• SELECTED EXTRACT:
>>>>>

Linear interpolation in SAS/IML

A recent discussion on the SAS-L discussion forum concerned how to implement linear interpolation in SAS. Some people suggested using PROC EXPAND in SAS/ETS software, whereas others proposed a DATA step solution.

For me, the SAS/IML language provides a natural programming environment to implement an interpolation scheme. It also provides the flexibility to handle missing values and values that are outside of the range of the data. In this article, I describe how to implement a simple interpolation scheme and how to modify the simple scheme to support missing values and other complications.

Update 04May2020: I have written a more efficient function for performing linear interpolation in SAS. See the newer article about linear interpolation.

What is interpolation?

<<<<<

• DATA SEGMENT:
>>>>>

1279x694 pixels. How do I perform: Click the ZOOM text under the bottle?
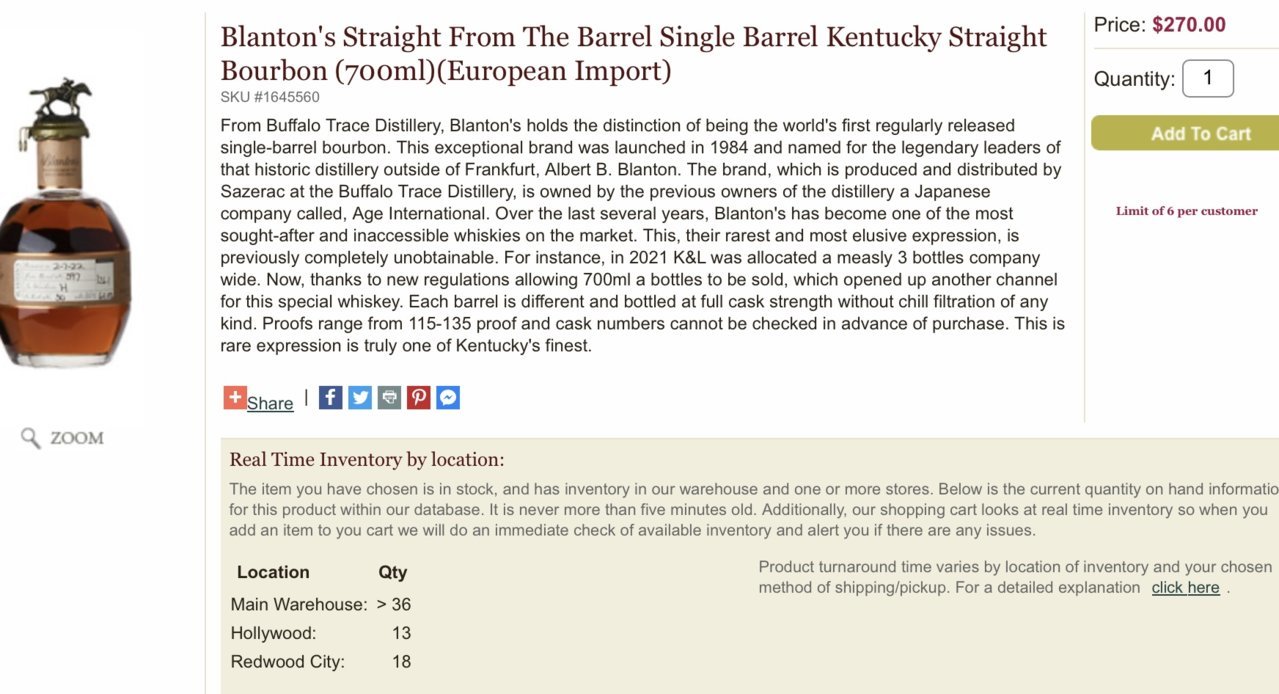77,438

<<<<<

• PROBLEMS AND TASKS:
1/ Reproduce the part of the SAS/IML interpolation article from "For me, the" to "What is interpolation?".
2/ Carry on the article about linear interpolation in SAS/IML from the point where it stops.
This material comes from a different source than the article on linear interpolation.

• ANSWERS BELOW:
1/
For me, the SAS/IML language provides a natural programming environment to implement an interpolation scheme. It also provides the flexibility to handle missing values and values that are outside of the range of the data. In this article, I describe how to implement a simple interpolation scheme and how to modify the simple scheme to support missing values and other complications.

Update 04May2020: I have written a more efficient function for performing linear interpolation in SAS. See the newer article about linear interpolation.

What is interpolation?

2/
There are many kinds of interpolation, but when most people use the term "interpolation" they are talking about linear interpolation. Given two points (x₁,y₁) and (x₂,y₂) and a value x such that x is in the interval [x₁, x₂], linear interpolation uses the point-slope formula from high-school algebra to compute a value of y such that (x,y) is on the line segment between (x₁,y₁) and (x₂,y₂). Linear interpolation between two points can be handled by defining the following SAS/IML module:

proc iml;
/* Interpolate such that (x,y) is on line segment between (x1,y1) and (x2,y2) */
start LinInterpPt(x1, x2, y1, y2, x);
   m = (y2-y1)/(x2-x1);     /* slope */
   return( m#(x-x1) + y1 ); /* point-slope formula */
finish;

The following graph shows a linear interpolation scheme. The data are shown with round markers. The line segments are the graph of the piecewise-linear interpolation function for the data. Several points (shown with star-shaped markers) are interpolated. The next section shows how to compute the interpolated values.

Linear interpolation: A simple function

Suppose you have a set of points (x₁,y₁), (x₂,y₂), ..., (x_n,y_n) that are ordered so that x₁ < x₂ < ... < x_n. It is not difficult to use the LinearInterpPt function to interpolate a value, v in the interval [x₁, x_n): you simply find the value of k so that x_k ≤ v < x_k+1 and then call the LinInterpPt function to interpolate. If you have more than one value to interpolate, you can loop over the values, as shown in the following function:

start Last(x); /* Helper module: return last element in a vector */
   return( x[nrow(x)*ncol(x)] );
finish;
 
/* Linear interpolation: simple version */
start LinInterp1(x, y, v);
   /* Given column vectors (x, y), interpolate values for column vector v.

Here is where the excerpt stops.